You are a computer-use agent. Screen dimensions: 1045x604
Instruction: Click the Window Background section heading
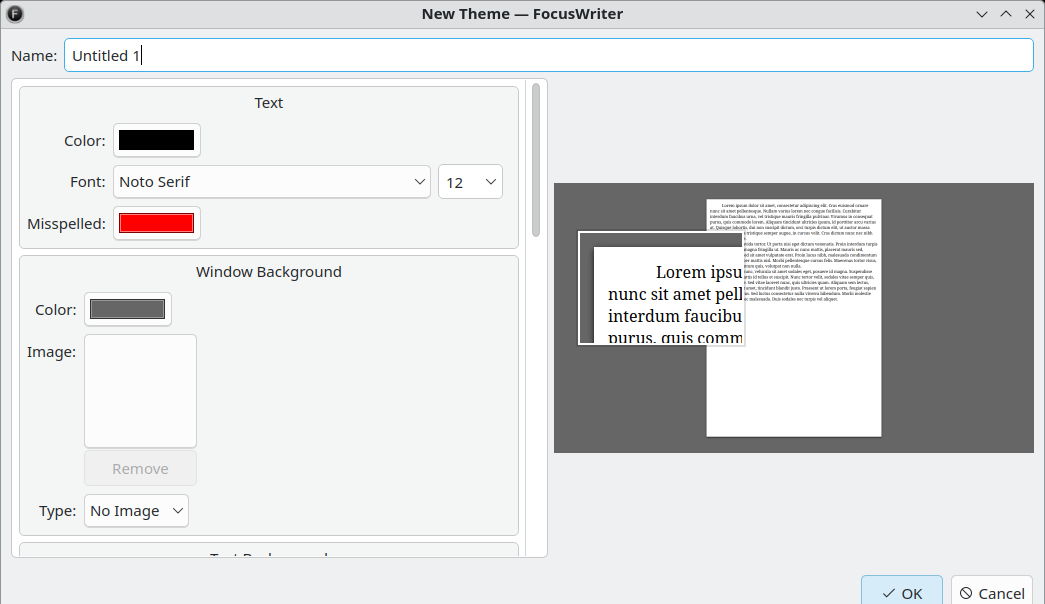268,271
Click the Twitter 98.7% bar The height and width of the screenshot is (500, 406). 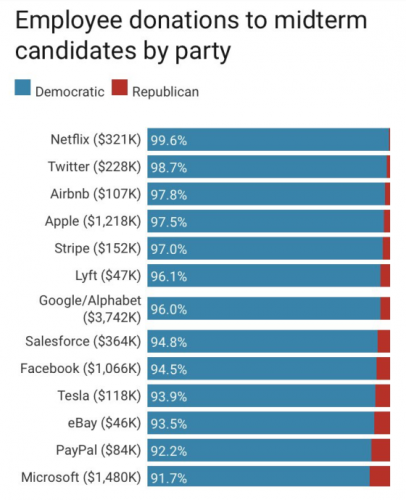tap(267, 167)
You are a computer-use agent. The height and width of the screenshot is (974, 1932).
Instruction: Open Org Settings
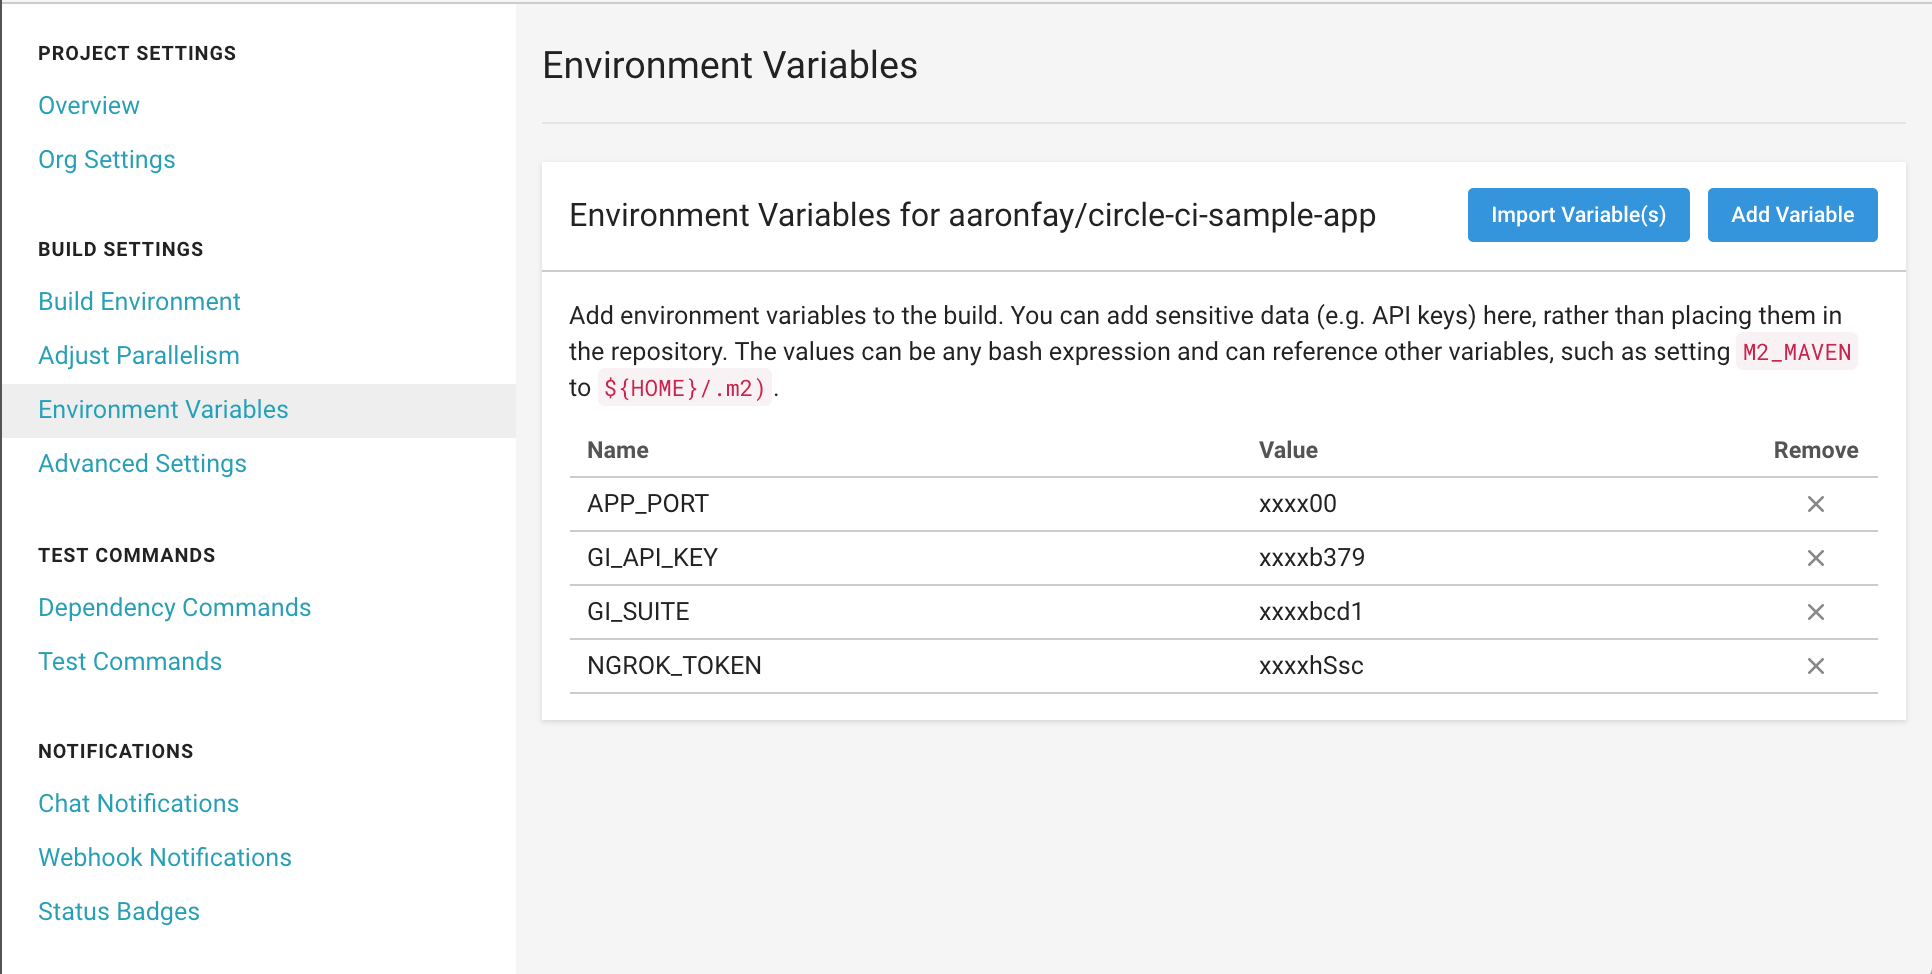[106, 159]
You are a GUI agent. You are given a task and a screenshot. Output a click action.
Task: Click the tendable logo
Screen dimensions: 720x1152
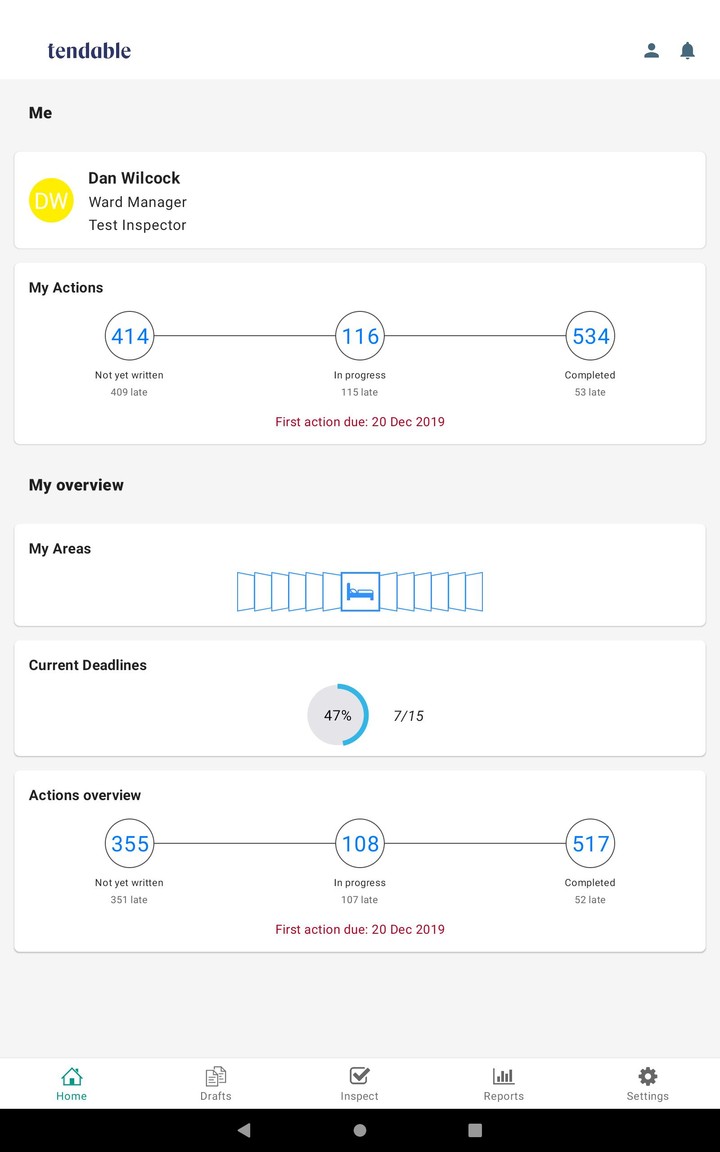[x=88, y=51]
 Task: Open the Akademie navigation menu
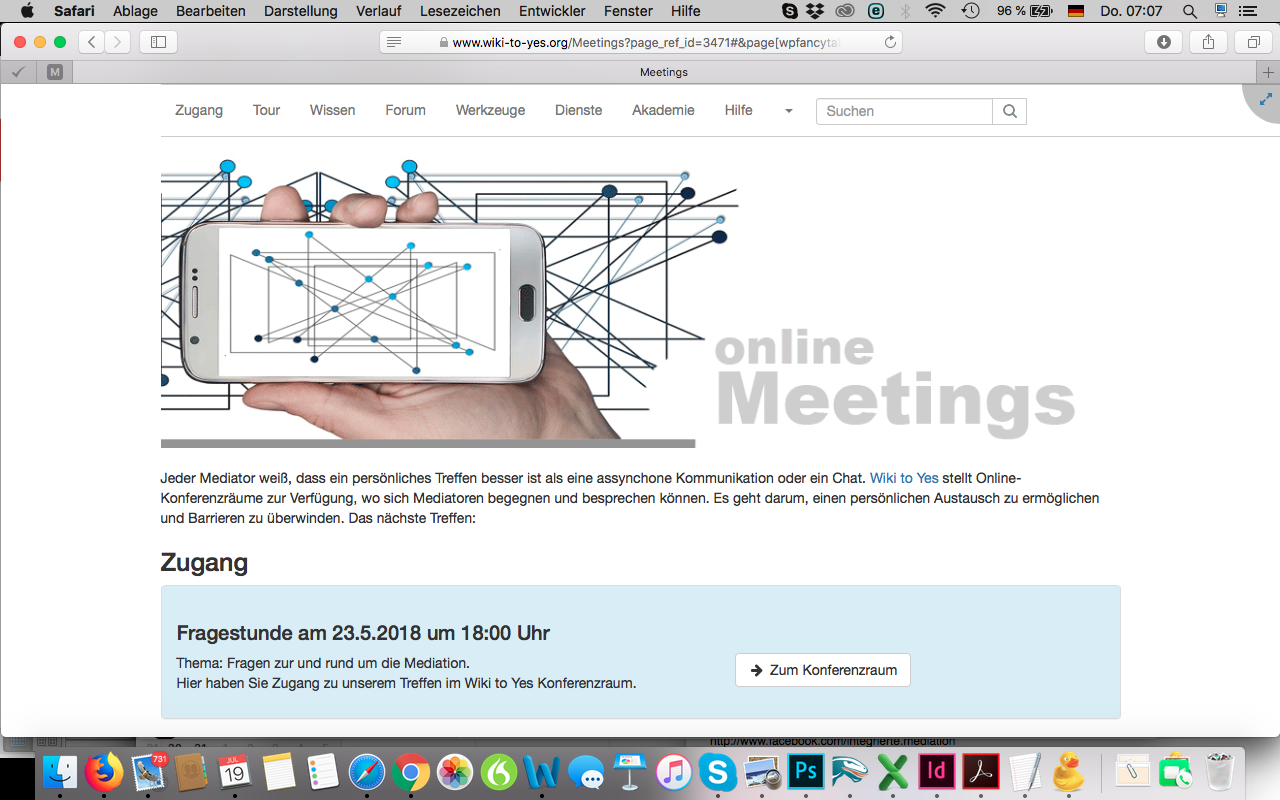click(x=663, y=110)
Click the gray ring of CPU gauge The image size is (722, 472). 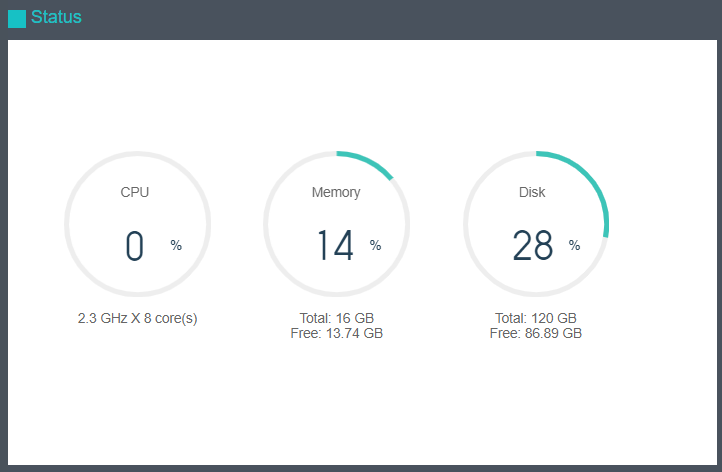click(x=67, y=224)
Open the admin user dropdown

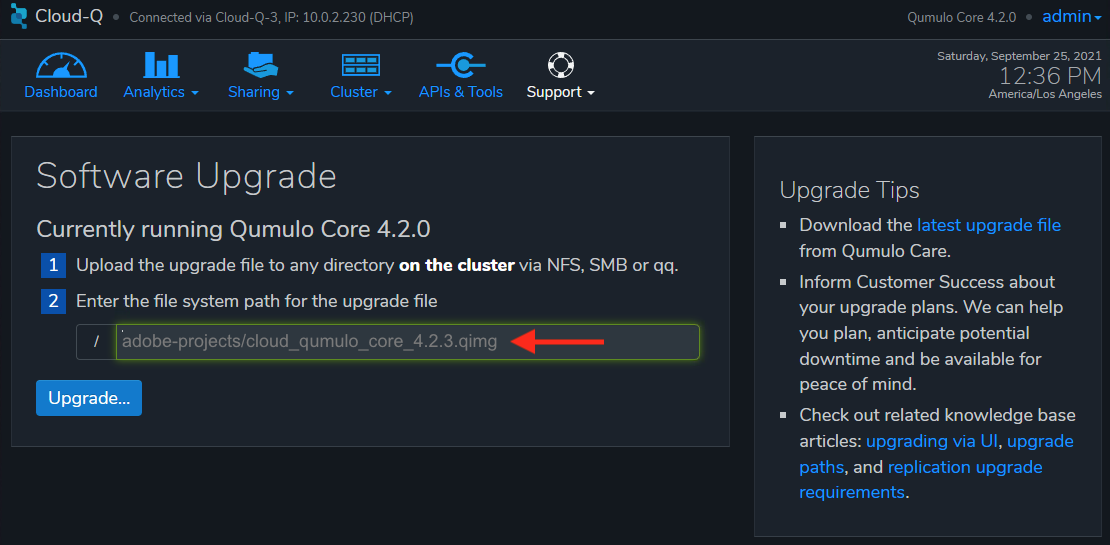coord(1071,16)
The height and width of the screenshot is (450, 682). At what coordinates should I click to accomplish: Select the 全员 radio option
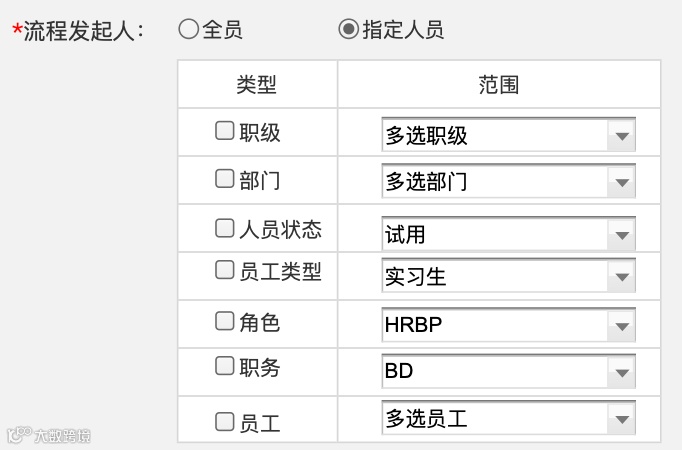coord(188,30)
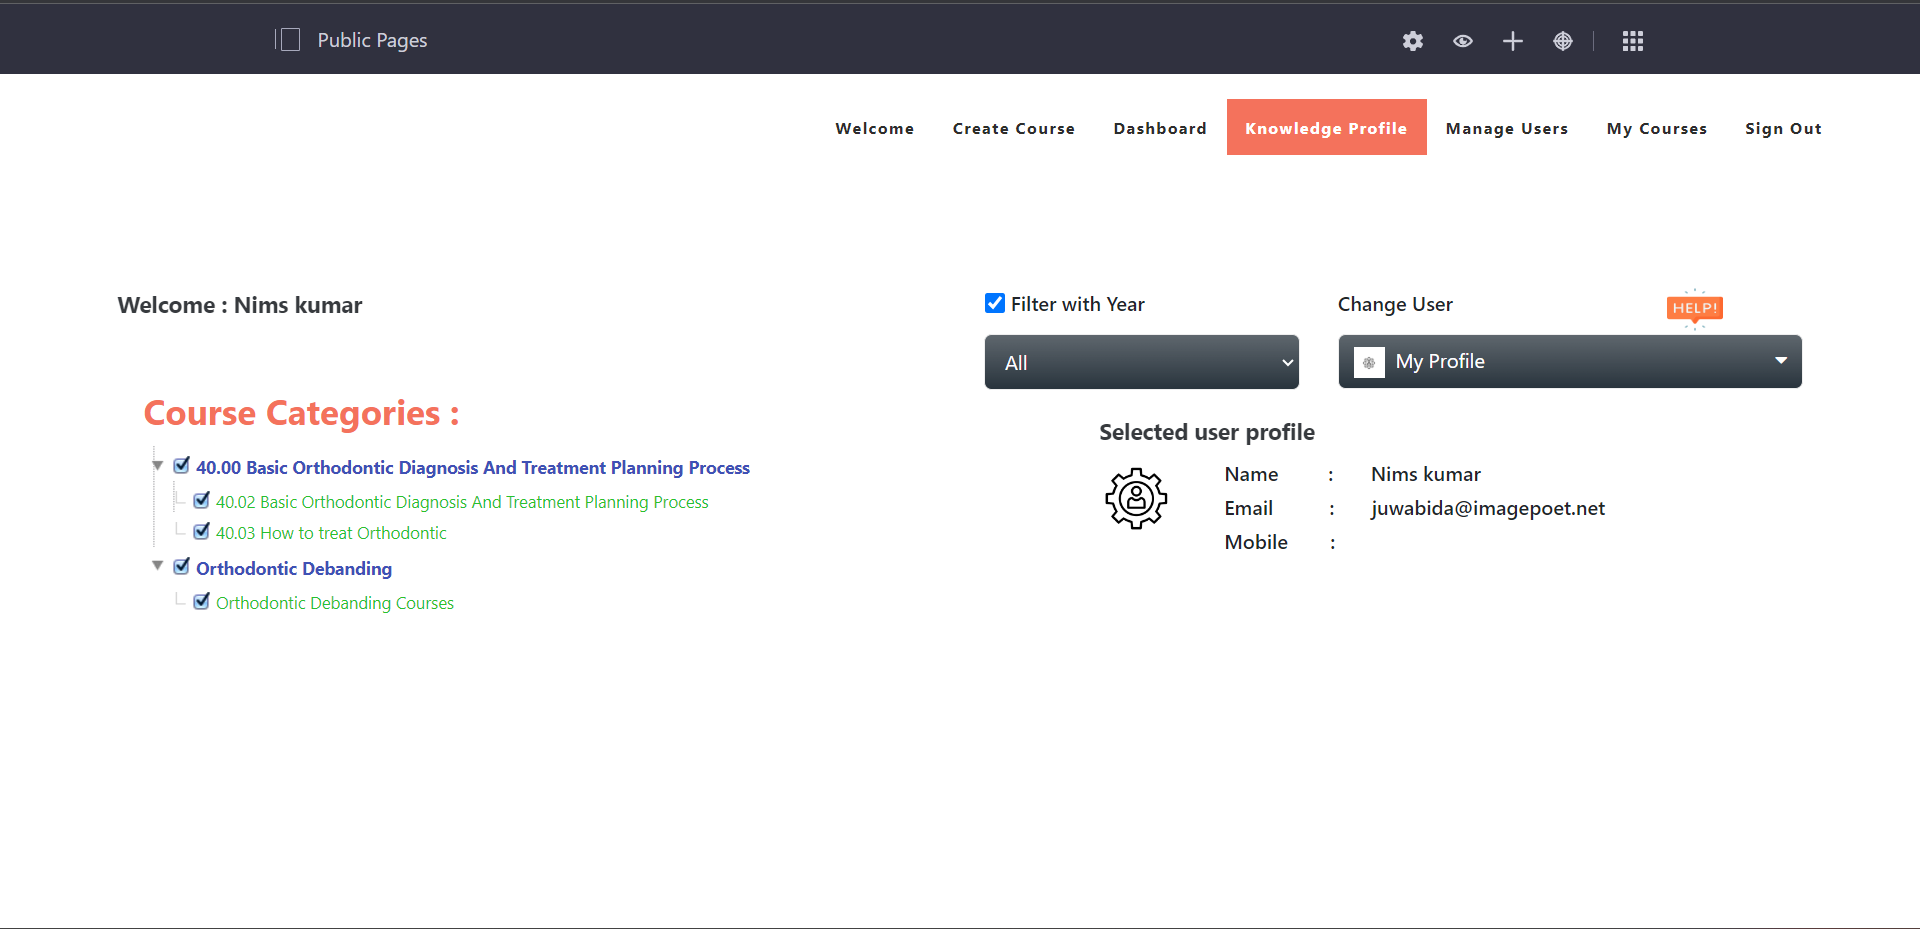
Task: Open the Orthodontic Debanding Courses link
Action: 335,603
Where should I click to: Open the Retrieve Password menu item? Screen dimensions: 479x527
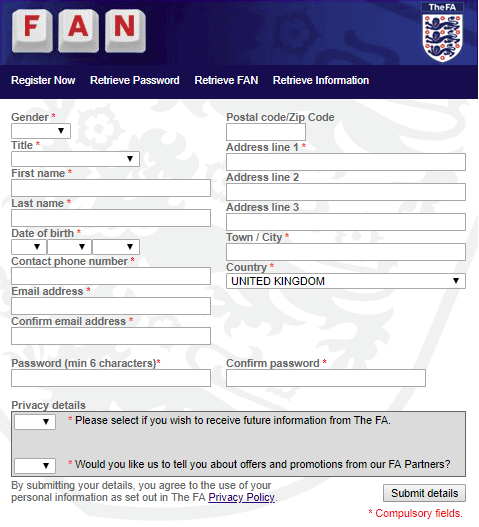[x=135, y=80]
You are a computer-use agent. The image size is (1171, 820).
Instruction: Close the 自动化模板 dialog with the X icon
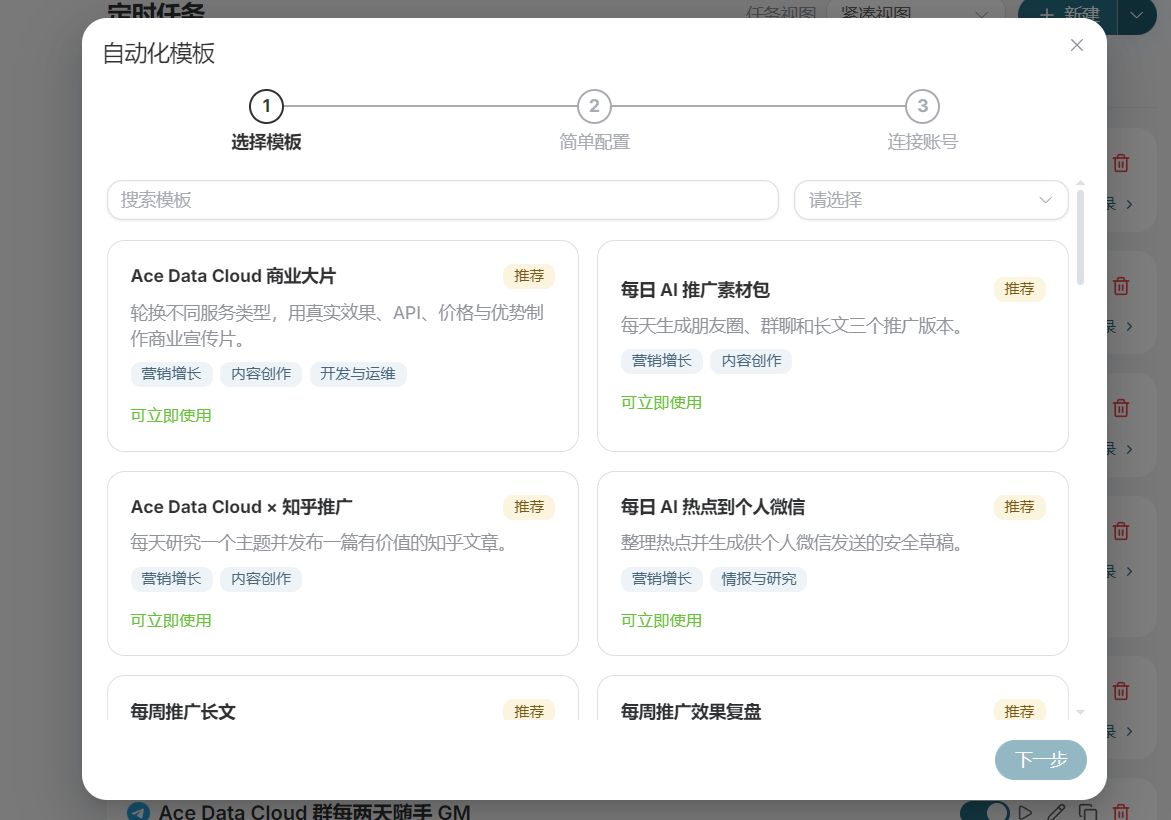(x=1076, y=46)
##########
■ **The problem**:
Return all lines from the entries that contain the string "agent".

■ **Expected output**:
You are a computer-use agent. Screen dimensions: 1045x604
You are a computer-use agent. The height and width of the screenshot is (974, 1932).
You are a GUI agent. You are given a task and a screenshot. Output a click action.
You are a computer-use agent. The image size is (1171, 820).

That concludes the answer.